Pirate radio stations sprang up everywhere in the '90s. Not just in the UK, but in other countries too. FG, Nova and Generations in France; Fire, Wah Gwan and Bashment in New York; Bass FM, Bass Side and Hot in Miami. The severe lack of diversity on UK stations, though, made it a real hotbed for pirates.
At the beginning of the 1990s there were more than 500 illegal stations broadcasting in the UK, with dance and rave stations such as Sunrise, Centreforce and Fantasy joining more established pirates – especially after Radio 1 claimed that acid house and rave culture was going nowhere.
It didn't take long for the government to try and clamp down, though. They offered stations a deal. Go off air and become eligible for one of many new legal radio licenses being created. Kiss FM took the deal, while the government got tough with those remaining.

Late '90s and 2000s

A new, raw, grassroots kind of pirate radio exploded from 1992 onwards. Stations such as Weekend Rush, Kool FM, Pulse and Innocence wanted to represent the streets and promote local scenes. They were chaotic. MCs and DJs hyped over tracks, shows were more like rowdy parties and audience participation was encouraged.
In 1994, Slimzee and Geeneus launched Rinse FM with an aerial stuck to a broom handle. Before it gained legal status in 2010, it had been a pivotal platform for UK garage, grime and dubstep, launching the careers of more artists and DJs than we've got space to list here.

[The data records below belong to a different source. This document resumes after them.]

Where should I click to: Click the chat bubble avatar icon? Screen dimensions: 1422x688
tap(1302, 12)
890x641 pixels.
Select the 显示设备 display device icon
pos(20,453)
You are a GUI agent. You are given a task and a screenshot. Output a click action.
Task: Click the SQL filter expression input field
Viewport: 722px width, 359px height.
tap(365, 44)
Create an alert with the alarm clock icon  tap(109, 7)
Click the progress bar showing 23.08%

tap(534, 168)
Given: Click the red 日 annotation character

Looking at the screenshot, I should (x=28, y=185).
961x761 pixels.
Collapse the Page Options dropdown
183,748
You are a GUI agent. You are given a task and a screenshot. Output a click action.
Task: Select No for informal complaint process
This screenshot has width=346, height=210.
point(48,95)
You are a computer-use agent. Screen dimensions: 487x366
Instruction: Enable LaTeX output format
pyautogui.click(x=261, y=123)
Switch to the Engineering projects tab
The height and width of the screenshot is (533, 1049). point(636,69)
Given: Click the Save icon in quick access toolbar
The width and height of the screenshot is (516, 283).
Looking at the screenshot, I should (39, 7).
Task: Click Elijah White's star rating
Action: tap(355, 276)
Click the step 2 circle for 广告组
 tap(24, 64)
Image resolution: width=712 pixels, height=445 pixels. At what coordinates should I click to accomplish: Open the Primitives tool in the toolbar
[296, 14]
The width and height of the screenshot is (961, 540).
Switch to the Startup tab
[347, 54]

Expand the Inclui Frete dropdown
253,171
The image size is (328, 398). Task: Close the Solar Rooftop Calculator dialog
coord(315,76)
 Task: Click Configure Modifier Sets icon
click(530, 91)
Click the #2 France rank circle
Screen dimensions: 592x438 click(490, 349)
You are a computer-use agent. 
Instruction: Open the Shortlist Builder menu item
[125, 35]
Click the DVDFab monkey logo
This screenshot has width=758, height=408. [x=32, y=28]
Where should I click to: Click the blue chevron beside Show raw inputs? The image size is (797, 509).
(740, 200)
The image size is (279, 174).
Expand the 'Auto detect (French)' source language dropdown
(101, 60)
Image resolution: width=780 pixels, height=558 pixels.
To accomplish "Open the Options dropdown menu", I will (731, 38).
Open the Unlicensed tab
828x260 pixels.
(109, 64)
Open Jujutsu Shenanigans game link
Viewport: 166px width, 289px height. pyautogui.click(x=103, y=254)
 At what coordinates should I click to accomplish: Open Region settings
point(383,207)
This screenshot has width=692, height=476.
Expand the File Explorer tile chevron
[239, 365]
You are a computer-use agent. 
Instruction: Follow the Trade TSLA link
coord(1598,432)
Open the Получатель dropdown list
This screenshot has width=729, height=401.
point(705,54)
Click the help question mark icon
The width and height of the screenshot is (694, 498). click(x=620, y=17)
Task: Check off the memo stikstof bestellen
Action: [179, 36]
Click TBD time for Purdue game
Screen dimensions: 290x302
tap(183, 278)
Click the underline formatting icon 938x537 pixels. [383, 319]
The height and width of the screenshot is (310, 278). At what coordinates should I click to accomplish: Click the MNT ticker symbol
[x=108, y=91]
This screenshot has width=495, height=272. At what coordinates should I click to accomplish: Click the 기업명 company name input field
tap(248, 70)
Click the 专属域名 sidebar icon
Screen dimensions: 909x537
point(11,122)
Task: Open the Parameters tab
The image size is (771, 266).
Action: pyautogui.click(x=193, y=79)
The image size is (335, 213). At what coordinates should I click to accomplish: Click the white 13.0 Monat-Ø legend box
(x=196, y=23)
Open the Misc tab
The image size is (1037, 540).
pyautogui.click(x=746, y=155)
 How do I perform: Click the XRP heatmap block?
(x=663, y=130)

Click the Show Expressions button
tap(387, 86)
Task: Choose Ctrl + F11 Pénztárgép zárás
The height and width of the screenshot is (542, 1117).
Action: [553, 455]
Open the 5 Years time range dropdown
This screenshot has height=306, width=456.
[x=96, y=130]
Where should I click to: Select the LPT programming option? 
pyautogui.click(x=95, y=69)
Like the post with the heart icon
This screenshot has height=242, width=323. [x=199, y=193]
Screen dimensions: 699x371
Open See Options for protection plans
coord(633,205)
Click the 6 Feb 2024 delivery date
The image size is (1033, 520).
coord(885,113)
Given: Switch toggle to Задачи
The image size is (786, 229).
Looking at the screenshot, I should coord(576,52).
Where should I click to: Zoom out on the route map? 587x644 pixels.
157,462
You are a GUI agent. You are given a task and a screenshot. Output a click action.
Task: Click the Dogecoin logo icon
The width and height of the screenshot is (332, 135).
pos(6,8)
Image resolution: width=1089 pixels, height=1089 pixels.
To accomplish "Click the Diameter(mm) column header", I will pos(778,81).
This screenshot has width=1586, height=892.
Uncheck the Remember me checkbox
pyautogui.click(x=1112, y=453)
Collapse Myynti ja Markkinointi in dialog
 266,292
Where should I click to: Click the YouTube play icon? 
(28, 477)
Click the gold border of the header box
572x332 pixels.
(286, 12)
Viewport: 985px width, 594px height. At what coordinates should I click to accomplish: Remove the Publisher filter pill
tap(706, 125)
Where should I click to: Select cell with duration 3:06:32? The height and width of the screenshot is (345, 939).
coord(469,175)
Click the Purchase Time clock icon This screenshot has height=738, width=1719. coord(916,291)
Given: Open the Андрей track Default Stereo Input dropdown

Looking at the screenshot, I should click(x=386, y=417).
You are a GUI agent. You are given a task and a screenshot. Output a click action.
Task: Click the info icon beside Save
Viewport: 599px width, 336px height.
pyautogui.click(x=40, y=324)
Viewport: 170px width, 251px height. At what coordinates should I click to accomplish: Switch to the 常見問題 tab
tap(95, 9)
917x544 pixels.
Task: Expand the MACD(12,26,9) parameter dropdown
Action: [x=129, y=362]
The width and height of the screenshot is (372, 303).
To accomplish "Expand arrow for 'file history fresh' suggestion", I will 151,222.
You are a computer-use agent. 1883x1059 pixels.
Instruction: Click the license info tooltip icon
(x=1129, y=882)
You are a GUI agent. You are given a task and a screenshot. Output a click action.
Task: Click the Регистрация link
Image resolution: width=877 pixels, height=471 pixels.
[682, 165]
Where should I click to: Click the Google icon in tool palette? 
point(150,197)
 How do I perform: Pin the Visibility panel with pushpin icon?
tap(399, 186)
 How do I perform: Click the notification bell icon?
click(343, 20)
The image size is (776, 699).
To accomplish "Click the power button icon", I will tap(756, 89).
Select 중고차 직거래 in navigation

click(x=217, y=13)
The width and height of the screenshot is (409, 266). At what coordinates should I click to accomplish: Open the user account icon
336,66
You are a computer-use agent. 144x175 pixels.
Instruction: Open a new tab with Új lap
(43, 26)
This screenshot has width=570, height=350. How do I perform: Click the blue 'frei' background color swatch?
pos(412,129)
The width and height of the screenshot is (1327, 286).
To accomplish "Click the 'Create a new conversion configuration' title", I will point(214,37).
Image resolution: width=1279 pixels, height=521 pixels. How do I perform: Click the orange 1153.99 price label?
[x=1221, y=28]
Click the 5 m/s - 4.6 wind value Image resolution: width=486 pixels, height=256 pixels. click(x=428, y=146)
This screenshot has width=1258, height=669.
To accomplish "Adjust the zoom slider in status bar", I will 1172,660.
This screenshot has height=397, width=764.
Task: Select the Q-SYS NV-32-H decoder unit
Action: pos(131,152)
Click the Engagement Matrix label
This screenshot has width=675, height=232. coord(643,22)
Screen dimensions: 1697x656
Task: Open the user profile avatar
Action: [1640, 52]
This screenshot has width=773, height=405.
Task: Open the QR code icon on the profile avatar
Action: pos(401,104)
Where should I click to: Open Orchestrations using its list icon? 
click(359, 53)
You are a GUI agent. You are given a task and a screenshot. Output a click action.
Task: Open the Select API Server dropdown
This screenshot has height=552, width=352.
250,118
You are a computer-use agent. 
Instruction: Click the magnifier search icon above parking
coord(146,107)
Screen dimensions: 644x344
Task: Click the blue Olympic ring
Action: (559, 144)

Modern pirate radio has had a heavy influence on popular culture. Artists such as Dizzee Rascal, Wiley and Boy Better Know, plus a whole raft of big name DJs and producers, were given early platforms on pirate radio. The BBC launched 1Xtra in response to stations such as Rinse, and the sound and feel of pirate radio culture can be heard in the music of The Streets, Paul Woolford's Special Request and myriad other artists' music.
The internet has changed the landscape for pirate radio, but the scene lives on with setups still being impounded every year. So keep it locked on.
A Rinse FM aerial on the top of an east London high-rise in 2009.